This weekend, a car full of us drove to Los Angeles and back. On the return trip, we stopped at In-N-Out Burger, which sparked a conversation about fast food chains. We agreed that while the ubiquitous McDonald’s is not that tempting, In-N-Out is another story. We were happy the only one in town is at Fisherman’s Wharf, where none of us ever goes. Because we know, of course, that fast food shouldn’t be a staple of our diet, right? It went without saying that all of us, who are a reasonably health-conscious bunch, try to avoid it as much as possible.
I was reminded of this discussion when I read the results of a Canadian study that found a direct correlation between obesity and the proximity of fast food.
For every extra fast-food restaurant per 10,000 people, a city’s obesity rate goes up 3%, said Sean Cash, a health economics professor who drew up an obesity map that plotted obesity rates and the density of the top 10 fast-food chains in Canada. “The strong relationship really suggests that access to fast food may indeed be one of the issues that may explain increasing obesity rates… We were surprised by the strength of the relationship, but we weren’t surprised to find that there was a relationship. This has been a likely culprit that has been discussed quite a bit over the last few years. This provides support for that view.”
I guess the correlation isn’t news to me. At times, when I do get fast food, I have been self-conscious about it. I feel like “oh, of course, the fatty wants a Big Mac!” even though I most likely eat fast food no more often than many of my thinner counterparts. (I’d be interested to hear how often normal-weight people eat fast food.)
So, there’s a stigma to fast food, and it’s not entirely undeserved, but does that make it right? I find it a tricky issue to figure out, quite frankly. I don’t want to assign morality to food, but Pizza Hut now has a type of pizza where each slice contains 580 calories, and I kind of think it’s irresponsible to make something like that. I blame the people who make it, though, not the people who eat it. I’m not sure why that is, considering that for the most part, I am all about personal choices and personal responsibility. Maybe it’s that I’ve been working in advertising too long.

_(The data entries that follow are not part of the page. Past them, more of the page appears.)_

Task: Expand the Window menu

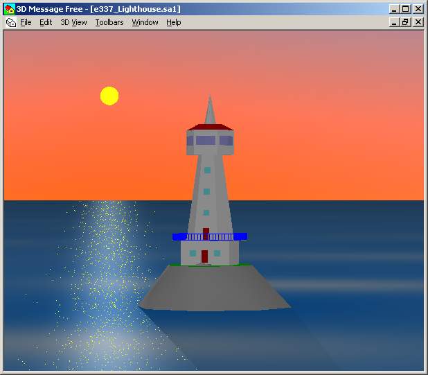Action: click(x=145, y=22)
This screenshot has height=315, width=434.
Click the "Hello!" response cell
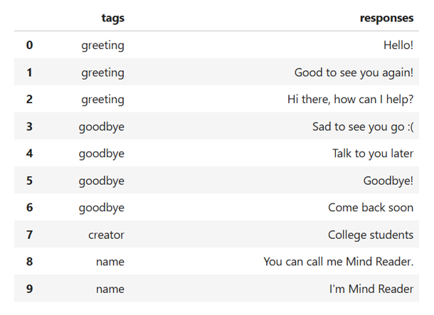(398, 46)
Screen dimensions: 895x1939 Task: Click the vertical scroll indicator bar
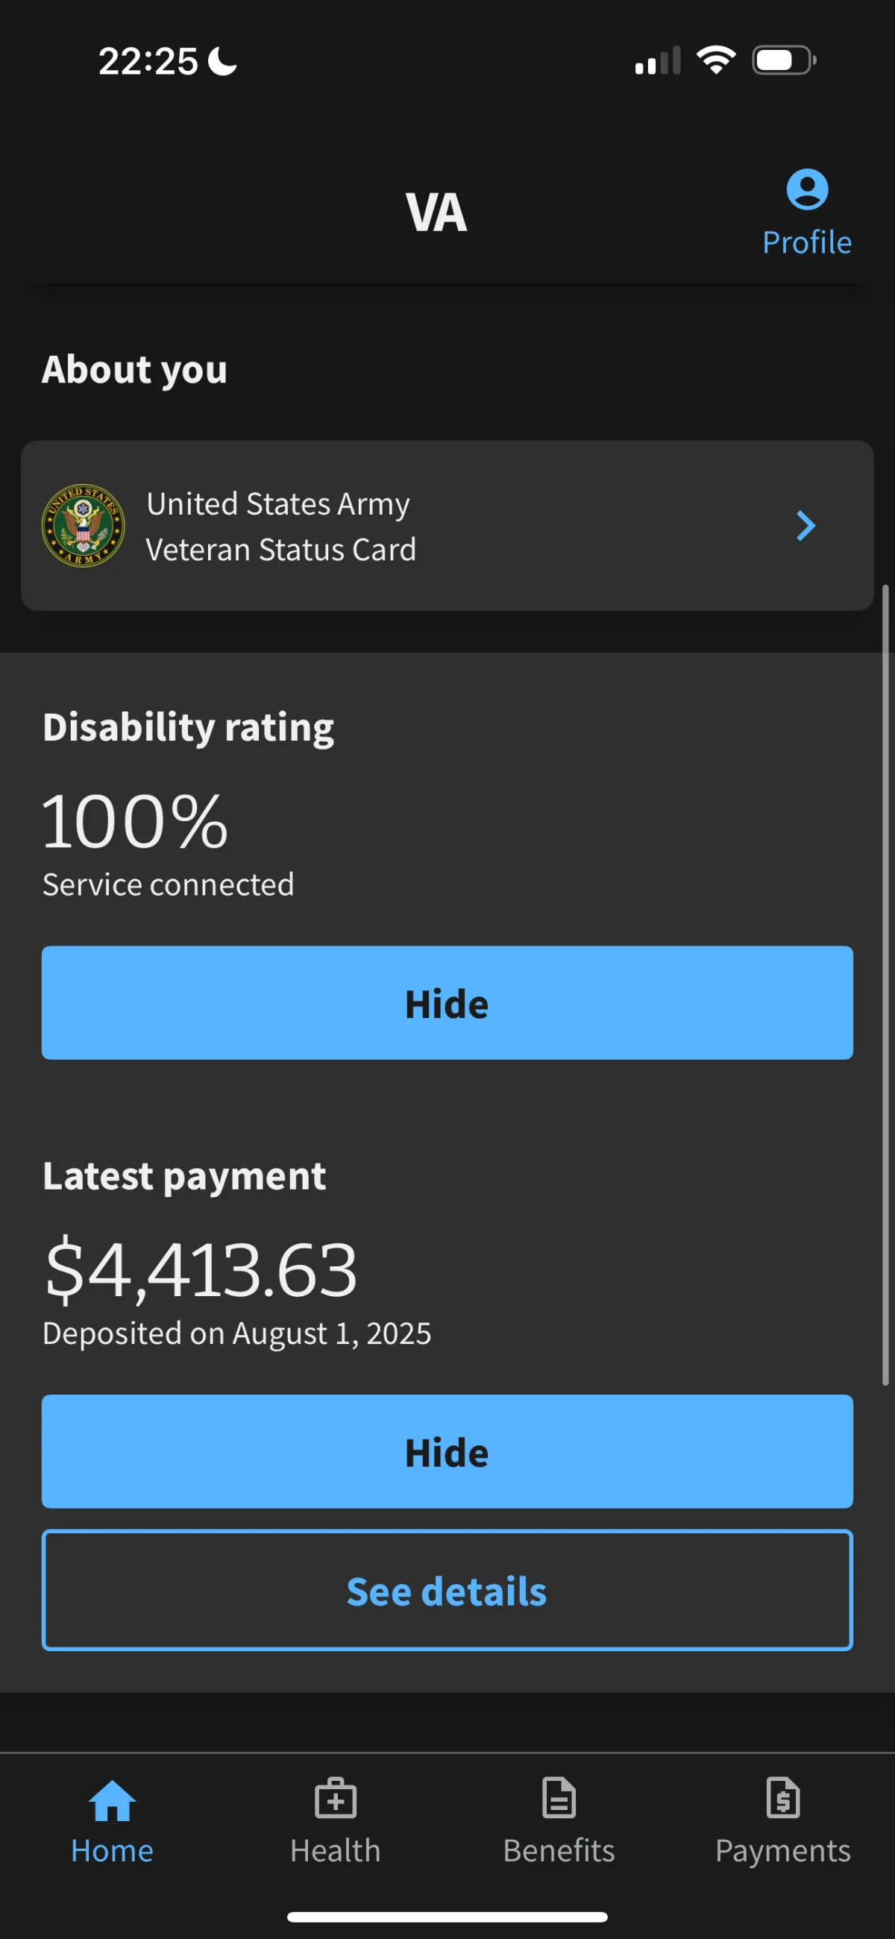886,985
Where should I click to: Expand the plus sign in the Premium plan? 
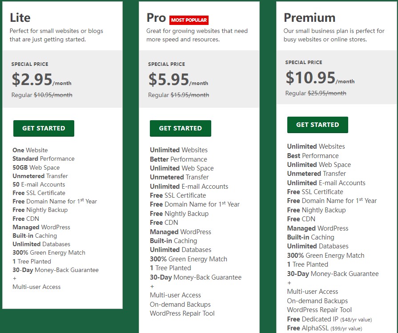coord(289,283)

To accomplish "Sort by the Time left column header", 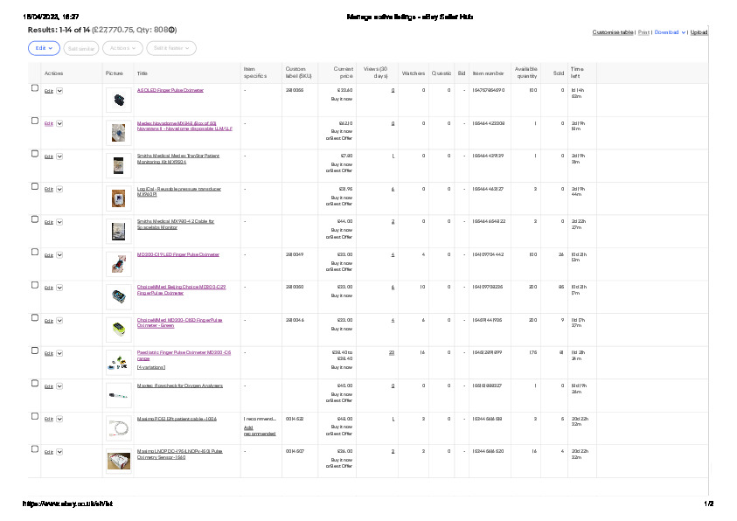I will [x=577, y=73].
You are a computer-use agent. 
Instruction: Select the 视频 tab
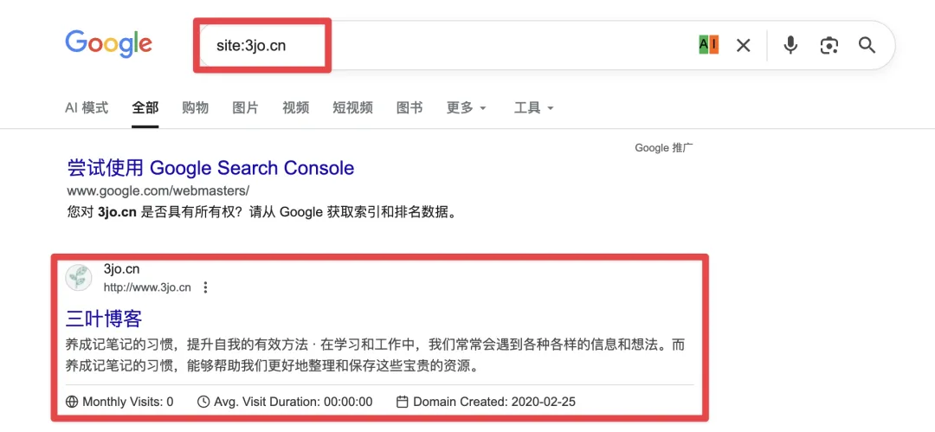[x=295, y=108]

Some more interesting statistics:
According to a report published in Chicago Tribune, fast-food consumption is more in higher-income households, young boys, older children, African-Americans and children living in the south, whereas fast food consumption is found to be low in youngsters living in the West, rural areas, Hispanics, white women and those aged 4 to 8. Due to the increase in the number of fast food outlets, fast food prevails in virtually every segment of the society, including hospitals and schools, as per a study on fast food & obesity by Harvard School of Public Health.
Can that really be true? There is more fast food consumption in higher income households? I always thought it was the opposite. (I can’t find the original Chicago Tribune report.)
So anyway, now I’m wondering. How often do you eat fast food? How does it fit into your life? Do you think it boils down to class, convenience, cash? Is there a fast food stigma? I’d love to know your thoughts.